(Dataset excerpt)
________________________
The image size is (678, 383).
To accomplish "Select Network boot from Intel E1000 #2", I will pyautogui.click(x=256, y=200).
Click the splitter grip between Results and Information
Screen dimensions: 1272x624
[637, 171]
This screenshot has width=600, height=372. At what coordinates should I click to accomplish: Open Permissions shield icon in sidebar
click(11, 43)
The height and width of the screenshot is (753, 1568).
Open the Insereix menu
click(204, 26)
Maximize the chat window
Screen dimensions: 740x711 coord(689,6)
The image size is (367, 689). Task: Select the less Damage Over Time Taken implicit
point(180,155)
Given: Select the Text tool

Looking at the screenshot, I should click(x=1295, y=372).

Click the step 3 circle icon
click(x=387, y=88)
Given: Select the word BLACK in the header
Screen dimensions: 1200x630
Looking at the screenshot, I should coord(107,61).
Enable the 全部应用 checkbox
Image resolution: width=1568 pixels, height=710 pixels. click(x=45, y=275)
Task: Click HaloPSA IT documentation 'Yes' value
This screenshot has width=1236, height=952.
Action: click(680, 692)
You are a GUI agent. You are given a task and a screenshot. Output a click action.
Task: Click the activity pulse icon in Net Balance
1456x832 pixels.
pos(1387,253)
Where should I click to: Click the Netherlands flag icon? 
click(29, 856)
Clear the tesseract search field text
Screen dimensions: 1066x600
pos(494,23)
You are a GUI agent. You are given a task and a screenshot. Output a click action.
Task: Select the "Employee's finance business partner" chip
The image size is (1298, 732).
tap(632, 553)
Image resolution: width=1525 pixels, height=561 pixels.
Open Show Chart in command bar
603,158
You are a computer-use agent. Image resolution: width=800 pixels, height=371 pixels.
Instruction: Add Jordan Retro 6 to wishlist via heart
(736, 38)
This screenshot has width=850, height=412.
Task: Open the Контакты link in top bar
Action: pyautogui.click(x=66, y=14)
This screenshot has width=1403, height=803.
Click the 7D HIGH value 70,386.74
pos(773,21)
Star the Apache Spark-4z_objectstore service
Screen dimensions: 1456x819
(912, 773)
________________________
* _To do_: Reproduce every line of the data above character for character, without changing anything.

* _Exercise response_:
The image size is (678, 383).
To accomplish "Select Network boot from Intel E1000 #2", I will pyautogui.click(x=256, y=200).
Click the splitter grip between Results and Information
Screen dimensions: 1272x624
[637, 171]
This screenshot has width=600, height=372. At what coordinates should I click to accomplish: Open Permissions shield icon in sidebar
click(11, 43)
The height and width of the screenshot is (753, 1568).
Open the Insereix menu
click(204, 26)
Maximize the chat window
Screen dimensions: 740x711 coord(689,6)
The image size is (367, 689). Task: Select the less Damage Over Time Taken implicit
point(180,155)
Given: Select the Text tool

Looking at the screenshot, I should click(x=1295, y=372).

Click the step 3 circle icon
click(x=387, y=88)
Given: Select the word BLACK in the header
Screen dimensions: 1200x630
Looking at the screenshot, I should coord(107,61).
Enable the 全部应用 checkbox
Image resolution: width=1568 pixels, height=710 pixels. click(x=45, y=275)
Task: Click HaloPSA IT documentation 'Yes' value
This screenshot has width=1236, height=952.
Action: click(680, 692)
You are a GUI agent. You are given a task and a screenshot. Output a click action.
Task: Click the activity pulse icon in Net Balance
1456x832 pixels.
pos(1387,253)
Where should I click to: Click the Netherlands flag icon? 
click(29, 856)
Clear the tesseract search field text
Screen dimensions: 1066x600
pos(494,23)
You are a GUI agent. You are given a task and a screenshot. Output a click action.
Task: Select the "Employee's finance business partner" chip
The image size is (1298, 732).
tap(632, 553)
Image resolution: width=1525 pixels, height=561 pixels.
Open Show Chart in command bar
603,158
You are a computer-use agent. Image resolution: width=800 pixels, height=371 pixels.
Instruction: Add Jordan Retro 6 to wishlist via heart
(736, 38)
This screenshot has width=850, height=412.
Task: Open the Контакты link in top bar
Action: pyautogui.click(x=66, y=14)
This screenshot has width=1403, height=803.
Click the 7D HIGH value 70,386.74
pos(773,21)
Star the Apache Spark-4z_objectstore service
Screen dimensions: 1456x819
(912, 773)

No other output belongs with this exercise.